Strange, because Kristina Wong, a Hillary supporter, tweeted on November 8, 2016: “Hey Trump Supporters! Skip poll lines at #Election2016 and TEXT in your vote! Text votes are legit. Or vote tomorrow on Super Wednesday!” She has never been charged with anything. And her tweet remains up today.
So too the pro-Palestinian protests on Wednesday, October 18, in which hundreds were arrested for taking over a Capitol building, including three for assaulting police. As Julie Kelly of American Greatness commented in a thread on X on Saturday, the way this event was being handled was distinctly different from the way the very similar January 6, 2021, protest was: “Assault on officer a local misdemeanor not a federal offense like J6ers.

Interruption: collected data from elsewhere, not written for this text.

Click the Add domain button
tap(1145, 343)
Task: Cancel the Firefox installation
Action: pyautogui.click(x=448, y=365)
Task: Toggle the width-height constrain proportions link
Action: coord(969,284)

And someone was in an office without permission? Gulag worthy.” She continued: “Doesn’t matter how they got in the building. Assaulting/impeding police, threatening a lawmaker (MTG), remaining on restricted grounds (USCP confirmed demonstrations are NOT allowed) and interrupting Senate business all treated as federal offenses for J6. And media dropped it.”
Not surprising about media, but the GOP ought not drop it. If Republicans cannot do anything about Douglas Mackey or the January 6 protesters who have been treated so unfairly, they can certainly figure out how to start punishing Kristina Wong and those who protested in the Capitol this week. Rep. Marjorie Taylor Greene should not have been the only one to call for the events to be treated similarly. She called for a censure of Rep. Rashida Tlaib, for Capitol Police to save all reports, photographs, and film of the event, and for the House Administration Committee to launch a full investigation.
If we want to get back to equality under the rule of law and the peace of a country in which there is a healthy tolerance of differing ideas, we are going to have to fight back in ways that we may not like. It’s not just ordinary people but Republican politicians who need to understand that when they refuse to fight back with the political and legal tools they have, they are themselves putting in danger the principles of freedom they claim to profess. We didn’t start this fire. But unless we start fighting it with our own fire, the blaze is going to consume us.